*What the task asks:*
When you print the records below, keep every word exact and leave out the images.

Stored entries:
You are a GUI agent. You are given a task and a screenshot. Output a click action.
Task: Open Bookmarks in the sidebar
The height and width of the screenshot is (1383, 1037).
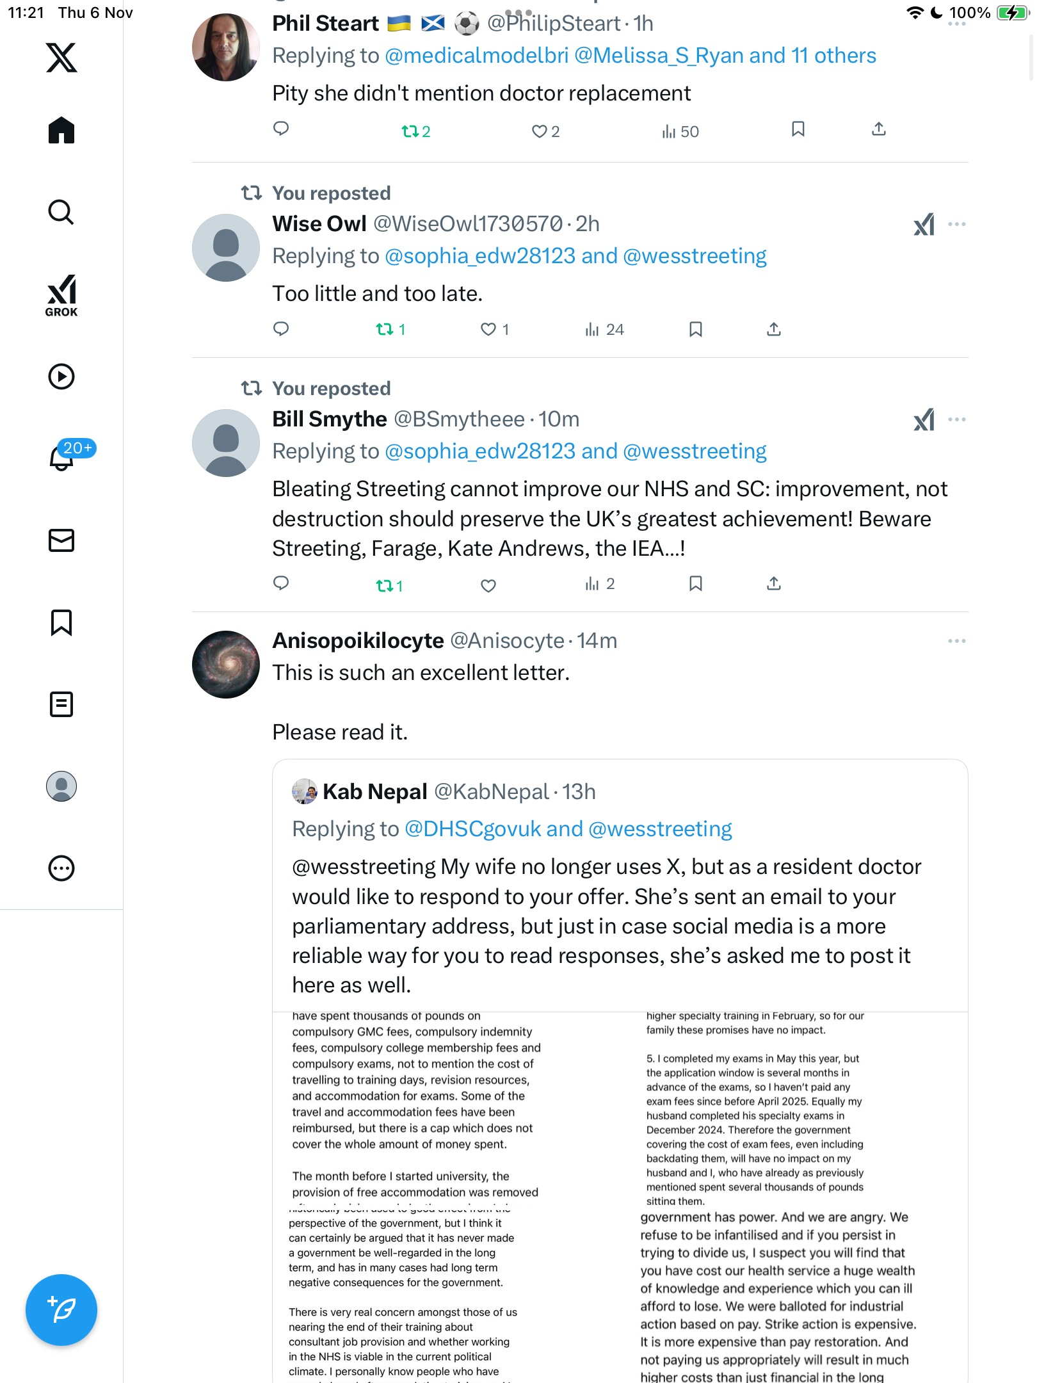pyautogui.click(x=61, y=622)
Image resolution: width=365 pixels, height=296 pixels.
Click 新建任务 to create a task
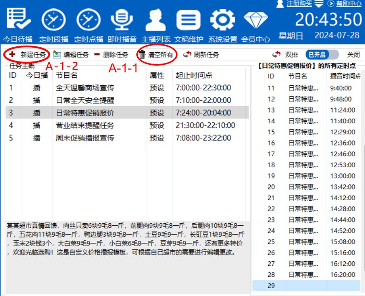click(x=28, y=55)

*Exercise solution:*
You are a GUI agent. You are given a task and a screenshot. Output a click action.
Task: Open Bookmarks in the sidebar
The height and width of the screenshot is (1383, 1037).
pyautogui.click(x=61, y=622)
Image resolution: width=365 pixels, height=296 pixels.
Click 新建任务 to create a task
click(x=28, y=55)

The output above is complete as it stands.